▶ [WHAT NEEDS TO BE DONE]
Please copy out all of the rows below word for word.

▶ [DATA FOR THE TASK]

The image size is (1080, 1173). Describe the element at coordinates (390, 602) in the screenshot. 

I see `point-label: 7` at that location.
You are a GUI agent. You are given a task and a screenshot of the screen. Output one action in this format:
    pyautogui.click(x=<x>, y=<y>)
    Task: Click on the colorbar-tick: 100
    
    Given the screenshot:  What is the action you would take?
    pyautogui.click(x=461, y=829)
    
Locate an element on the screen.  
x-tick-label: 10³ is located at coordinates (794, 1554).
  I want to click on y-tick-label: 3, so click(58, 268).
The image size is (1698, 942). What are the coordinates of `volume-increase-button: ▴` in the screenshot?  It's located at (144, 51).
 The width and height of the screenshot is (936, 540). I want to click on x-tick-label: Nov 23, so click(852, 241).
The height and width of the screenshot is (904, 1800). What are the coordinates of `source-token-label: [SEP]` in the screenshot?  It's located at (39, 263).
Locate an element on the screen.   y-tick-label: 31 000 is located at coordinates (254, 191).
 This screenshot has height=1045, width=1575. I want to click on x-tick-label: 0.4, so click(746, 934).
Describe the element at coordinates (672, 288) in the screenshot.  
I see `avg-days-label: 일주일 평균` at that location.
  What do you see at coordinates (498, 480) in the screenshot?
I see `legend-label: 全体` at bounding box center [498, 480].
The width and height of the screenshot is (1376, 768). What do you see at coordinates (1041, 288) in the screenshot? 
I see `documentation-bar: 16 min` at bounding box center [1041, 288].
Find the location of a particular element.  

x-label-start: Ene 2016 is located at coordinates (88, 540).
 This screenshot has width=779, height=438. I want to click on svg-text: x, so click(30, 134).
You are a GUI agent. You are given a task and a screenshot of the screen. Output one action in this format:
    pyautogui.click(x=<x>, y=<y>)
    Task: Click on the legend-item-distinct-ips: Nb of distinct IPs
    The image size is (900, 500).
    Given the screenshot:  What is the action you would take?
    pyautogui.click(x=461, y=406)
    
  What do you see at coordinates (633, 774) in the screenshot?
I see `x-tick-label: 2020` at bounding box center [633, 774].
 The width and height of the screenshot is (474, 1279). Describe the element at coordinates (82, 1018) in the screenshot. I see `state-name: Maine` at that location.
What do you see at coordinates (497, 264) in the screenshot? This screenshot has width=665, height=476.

▶ [FINISHED EXERCISE]
The image size is (1080, 1173). Describe the element at coordinates (390, 602) in the screenshot. 

I see `point-label: 7` at that location.
You are a GUI agent. You are given a task and a screenshot of the screen. Output one action in this format:
    pyautogui.click(x=<x>, y=<y>)
    Task: Click on the colorbar-tick: 100
    
    Given the screenshot:  What is the action you would take?
    pyautogui.click(x=461, y=829)
    
Locate an element on the screen.  
x-tick-label: 10³ is located at coordinates (794, 1554).
  I want to click on y-tick-label: 3, so click(58, 268).
The image size is (1698, 942). What are the coordinates of `volume-increase-button: ▴` in the screenshot?  It's located at (144, 51).
 The width and height of the screenshot is (936, 540). I want to click on x-tick-label: Nov 23, so click(852, 241).
The height and width of the screenshot is (904, 1800). What are the coordinates of `source-token-label: [SEP]` in the screenshot?  It's located at (39, 263).
Locate an element on the screen.   y-tick-label: 31 000 is located at coordinates (254, 191).
 This screenshot has height=1045, width=1575. I want to click on x-tick-label: 0.4, so click(746, 934).
Describe the element at coordinates (672, 288) in the screenshot.  
I see `avg-days-label: 일주일 평균` at that location.
  What do you see at coordinates (498, 480) in the screenshot?
I see `legend-label: 全体` at bounding box center [498, 480].
The width and height of the screenshot is (1376, 768). What do you see at coordinates (1041, 288) in the screenshot? 
I see `documentation-bar: 16 min` at bounding box center [1041, 288].
Find the location of a particular element.  

x-label-start: Ene 2016 is located at coordinates (88, 540).
 This screenshot has width=779, height=438. I want to click on svg-text: x, so click(30, 134).
You are a GUI agent. You are given a task and a screenshot of the screen. Output one action in this format:
    pyautogui.click(x=<x>, y=<y>)
    Task: Click on the legend-item-distinct-ips: Nb of distinct IPs
    The image size is (900, 500).
    Given the screenshot:  What is the action you would take?
    pyautogui.click(x=461, y=406)
    
  What do you see at coordinates (633, 774) in the screenshot?
I see `x-tick-label: 2020` at bounding box center [633, 774].
 The width and height of the screenshot is (474, 1279). Describe the element at coordinates (82, 1018) in the screenshot. I see `state-name: Maine` at that location.
What do you see at coordinates (497, 264) in the screenshot? This screenshot has width=665, height=476.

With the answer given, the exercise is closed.